Figure 5. HYAL1 silencing regulated AMPK/mTOP signaling in LPS-induced AKI mice. (A) Western blotting for the protein levels of p-AMPK, AMPK, p-mTOR and mTOR in murine renal tissues of Sham + LV-NC, Sham + LV-sh-HYAL1, LPS + LV-NC and LPS + LV-sh-HYAL1 group. N = 10 mice each group. ***p < .001 vs. Sham + LV-NC group; ##p < .01 vs. LPS + LV-NC group.
Figure 6. HYAL1 deficiency induced autophagy in LPS-induced AKI mice. (A) Western blotting for the protein levels of LC3‑II/I and p62 in murine renal tissues of Sham + LV-NC, Sham + LV-sh-HYAL1, LPS + LV-NC and LPS + LV-sh-HYAL1 groups. N = 10 mice each group. ***p < .001 vs. Sham + LV-NC group; ##p < .01 vs. LPS + LV-NC group.

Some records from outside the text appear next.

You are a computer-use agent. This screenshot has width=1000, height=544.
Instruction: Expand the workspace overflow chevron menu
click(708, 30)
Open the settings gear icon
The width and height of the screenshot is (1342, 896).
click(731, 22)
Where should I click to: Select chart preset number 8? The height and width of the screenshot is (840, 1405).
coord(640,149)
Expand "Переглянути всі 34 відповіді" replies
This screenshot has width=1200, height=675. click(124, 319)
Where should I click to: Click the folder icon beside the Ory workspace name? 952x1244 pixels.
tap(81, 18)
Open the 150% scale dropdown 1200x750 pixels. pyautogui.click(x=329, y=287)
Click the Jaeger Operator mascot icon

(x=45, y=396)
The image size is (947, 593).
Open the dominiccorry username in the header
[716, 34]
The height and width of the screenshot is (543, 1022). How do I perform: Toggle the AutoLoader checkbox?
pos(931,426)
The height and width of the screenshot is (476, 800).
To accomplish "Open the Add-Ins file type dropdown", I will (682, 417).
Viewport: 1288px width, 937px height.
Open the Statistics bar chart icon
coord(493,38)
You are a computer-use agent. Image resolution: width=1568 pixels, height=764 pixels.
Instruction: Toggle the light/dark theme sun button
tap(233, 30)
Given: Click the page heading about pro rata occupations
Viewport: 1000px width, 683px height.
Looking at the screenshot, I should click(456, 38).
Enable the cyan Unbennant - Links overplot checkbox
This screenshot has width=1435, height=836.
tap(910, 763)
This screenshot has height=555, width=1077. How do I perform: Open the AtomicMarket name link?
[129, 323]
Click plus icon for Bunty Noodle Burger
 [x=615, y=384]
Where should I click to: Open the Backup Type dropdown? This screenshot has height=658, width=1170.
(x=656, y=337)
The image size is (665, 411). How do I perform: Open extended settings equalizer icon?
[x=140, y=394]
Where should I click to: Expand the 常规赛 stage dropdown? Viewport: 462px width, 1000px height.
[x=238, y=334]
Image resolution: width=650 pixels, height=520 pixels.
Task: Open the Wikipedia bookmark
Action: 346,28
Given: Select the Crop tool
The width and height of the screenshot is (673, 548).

Figure 7. A schematic presentation of the whole research finding. Sepsis-induced AKI is established by intraperitoneally injecting LPS (10 mg/kg) into mice. HYAL1 knockdown enhances autophagy through the AMPK/mTOR pathway to inhibit inflammation and oxidative stress and protect the kidney.